For companies that primarily do business through their public-facing Internet site, best practices for production, staging and development are imperative. For any Web-based business, whether e-commerce or presence-based, it is essential that content and systems be updated to remain competitive, which means change and that means risk.
Web-based businesses wrestle with complexity on a daily basis. Typically, there are multiple developers involved, different development timelines, and numerous components being built simultaneously, tiered systems to synchronize for updates, etc. One misstep in the development and deployment cycle has the potential to cost the business millions of dollars.
In my various capacities, I have spent years refining best practices for production, staging and development environments. Normal best practices these days are for the following:
- A serious version control system (VCS) or distributed version control system (DVCS). Depending on the architecture, I’m still using Perforce, which is expensive, but über-reliable. Many folks like GIT, Subversion, and Mercurial.
- Serious issue management to track platform development and bug fixes/handle actionable team communication, etc. I recommend JIRA.
- Development environments that run on developers’ personal machines in a sandbox or VM, or if substantially small in terms of the number of processes, just in the OS (if they’re running desktop/laptop Linux). Development environments should be a little version of production.
- New development that is branched in the VCS and not let into the mainline branch until complete. Branches can be team-centered or developer-centered depending on how many developers are working on the particular piece of code. But a modern VCS makes it easy to branch early and merge back in only when development is complete.
- Staging is essential and should be gate-kept. Development should be promoted to staging through the VCS. This way, the act of promotion provides a dry-run for the move from stage to production.
- Scripted tests for Web-based platforms. I suggest looking at Sauce Labs for this, or roll-your-own using Selenium.
- Staging is generally used as a dry run for a move to production and final testing. Nothing should go to production that doesn’t succeed in stage.
- Stage should have a lazy copy of the entire environment if possible (full user base, etc.), but shouldn’t directly touch anything that could cause user confusion (sending email to users, etc.). It can be quite difficult to get a reliable stage environment set up, especially if you need multiple servers to do it (DB, File, GUI, etc.). But, the more complex the real environment, the more complex the stage environment and the more important it is to get staging working correctly.

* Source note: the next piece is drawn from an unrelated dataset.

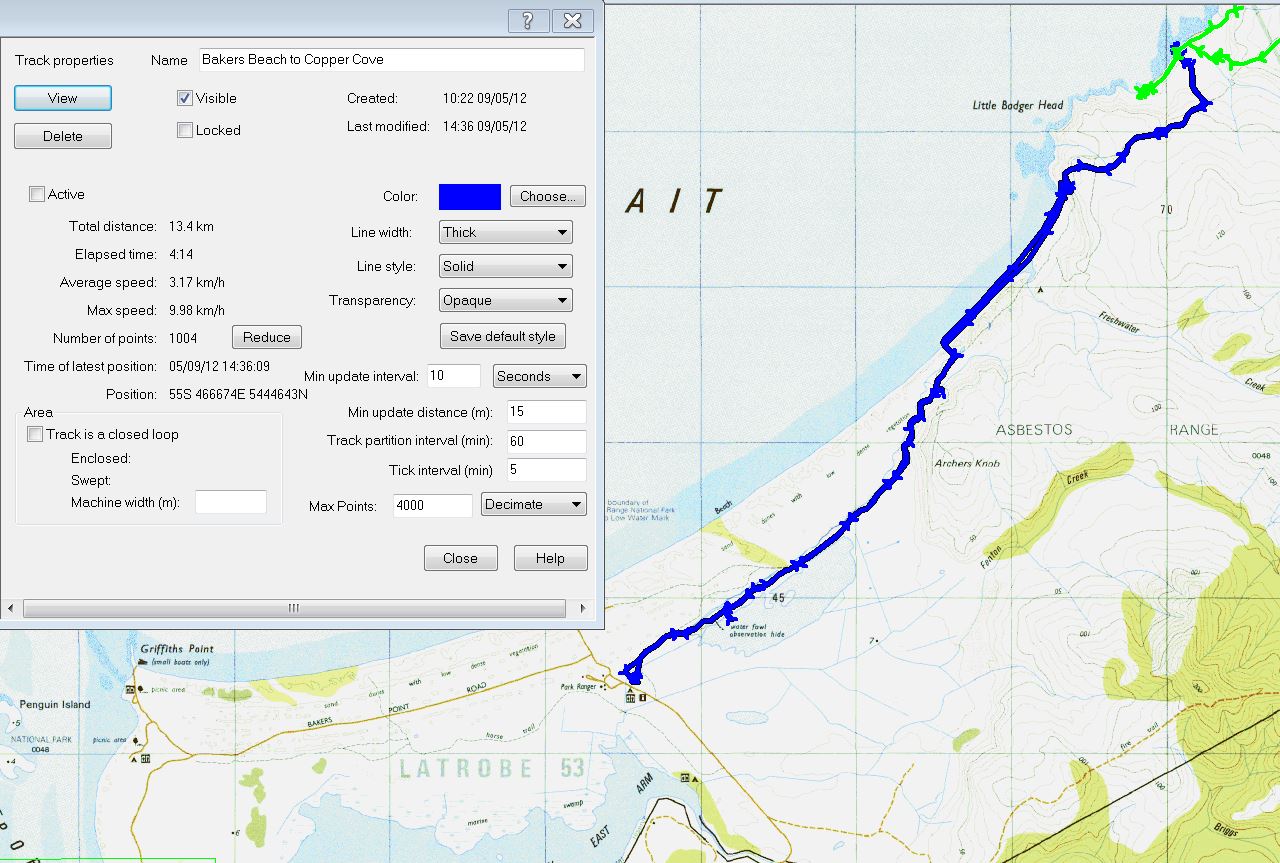The height and width of the screenshot is (863, 1280).
Task: Enable the Locked checkbox
Action: tap(185, 130)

- Stage is also where you perform human testing on things that can’t be scripted. There shouldn’t be need for a lot of this on a Web app, but there are some things that are hard to do in an automated fashion (i.e., does the site look “bad”?).
- Unit tests for internal functionality need to be baked into the development process. High-volume organizations tend to make automated running of the 3 major test types (integration, unit, and scripted GUI). As a safeguard, a trigger in the check-in process is important so that code that violates testing cannot be checked into the code base at all and instead remains on the developer’s machine.

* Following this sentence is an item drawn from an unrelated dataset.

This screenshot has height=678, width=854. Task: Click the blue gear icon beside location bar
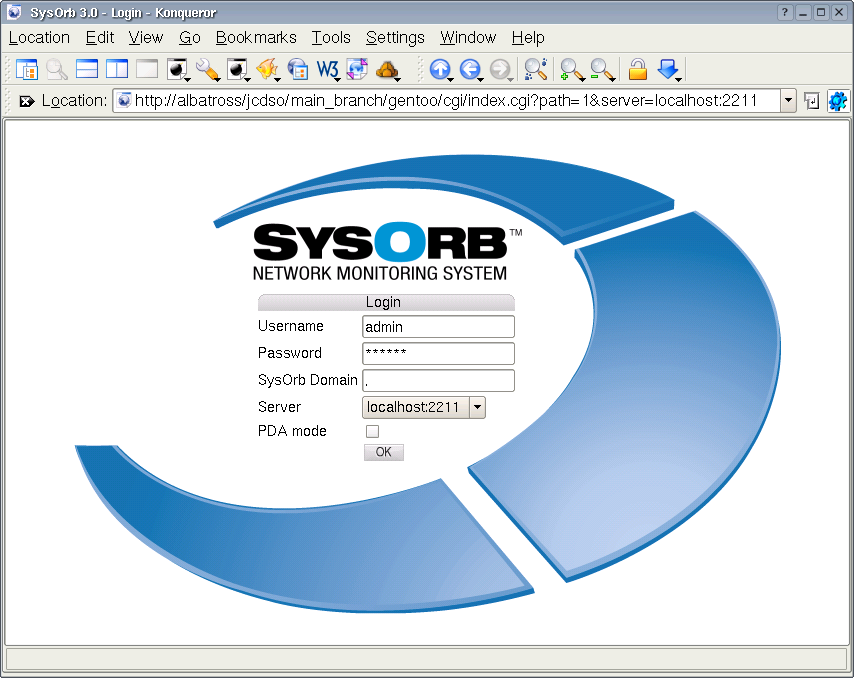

- If you can do it, Continuous Integration is a boon to keep things from getting too far afield. Code compilations, environment synchronization, and spawning automated testing when checks occur are all great tools and can be done very inexpensively with Jenkins.
- Work on production is considered to be a complete fail. The only reason to do it is catastrophic failure of something that does not happen in the stage and development environments and is a sign that the stage is an inadequate representation of production. Usually, this would only be to change configuration parameters.
- If production breaks roll back to the previous version of the site. If that fails, then you have no choice but to work on production.
- Note that even for catastrophic situations, changing code directly on the production servers is just as likely to make things worse if they haven’t passed the rest of the testing in stage.
- You can do a lot of debugging on the production site, where debugging is gathering information about something that isn’t working correctly. You shouldn’t, however, use the production site as a test bed or development environment.
- If your tests don’t do things that you wouldn’t want done in the production environment (adding and removing users and files, changing parameters, simulating failures, etc.), then you don’t have sufficiently detailed tests.
This is the tip of the iceberg, but before anybody tells you that these methods are too overbearing for a small team, I would suggest that’s a short-sighted view.
At my company, we practice this in a team of small developers for mobile, desktop, and Web apps. The result is that, in over two years, we have not suffered data loss or corruption in the Web site, which handles our registration, e-commerce, etc. Additionally, we have caught many things that would have been problematic for users if they’d been released. Similarly, regression testing in mobile and desktop apps had kept us from releasing versions of the software that don’t work on all of the supported platforms and has saved us a lot of customer difficulties.
I hope this is helpful, and I invite you to comment. Good luck.